Posted by Jean-Benoit Fournier on December 14, 2008
COP 14-Poznan, Mitigation / 3 Comments

Talks at Poznan about a re-engineering of the Clean Development Mechanism, Kyoto Protocol’s righteous son, have been Bonn-ed. This does not come as a surprise for some observers, but disappointment is understandable. As a flagship of the Kyoto Protocol’s market-based approach to climate change, one could have hoped that delegates fixed at least the most visible holes perforating its surface.

What holes?

UNFCCC recently removed DNV’s CERs verification licence. The unease about project managers hiring the verification team then found, rightly or wrongly, an a posteriori justification. (DNV said it would win back its licence within a month).

Speaking of discomfort, the demonstration of additionality by the project promoters themselves also raised concerns throughout the short history of CDM. With acute information asymmetry between promoters and the Secretariat, the demonstration of additionality can potentially suffer credibility deficit.

Finally, the environmental impact assessment (EIA) of CDM projects is regarded as insufficient. A good EIA would make sure, for instance, that we don’t remove CO2 from the atmosphere ruining an entire ecosystem in the process of doing so.

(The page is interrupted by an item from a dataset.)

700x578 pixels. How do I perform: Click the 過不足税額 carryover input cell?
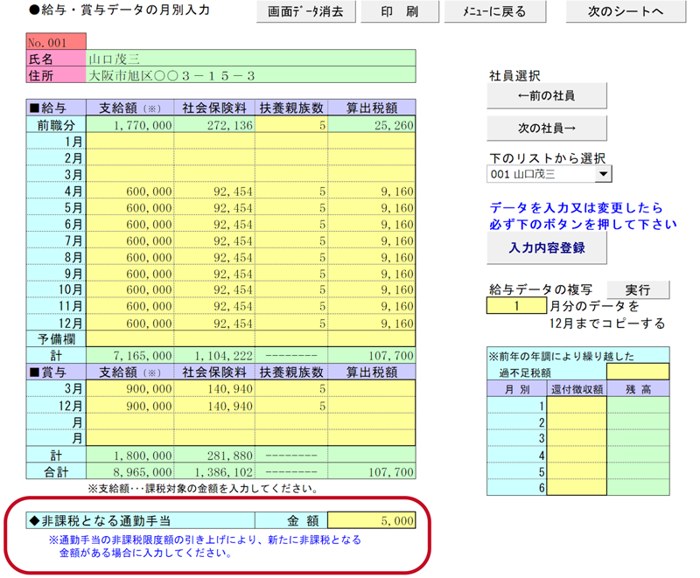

What can be done? Some suggestions from delegates, bloggers and specialists.

  • UNFCCC, not promoters, should hire and pay verification firms directly.
  • UNFCCC, not promoters, should assess additionnality.
  • Promoters should be required to conduct sound EIAs for CDM projects.

 

CDM being a rather complicated tool, its short history has given much weight to the procedural status quo. Project promoters, countries and Designated National Authorities (DNAs) have climbed up the learning curve of the actual CDM: they probably don’t want to start over again with new procedures.

In order to gather wide interest, an agenda for CDM should try to mix discussions on potential simplifications of project methodologies with discussions on the procedural modifications listed above.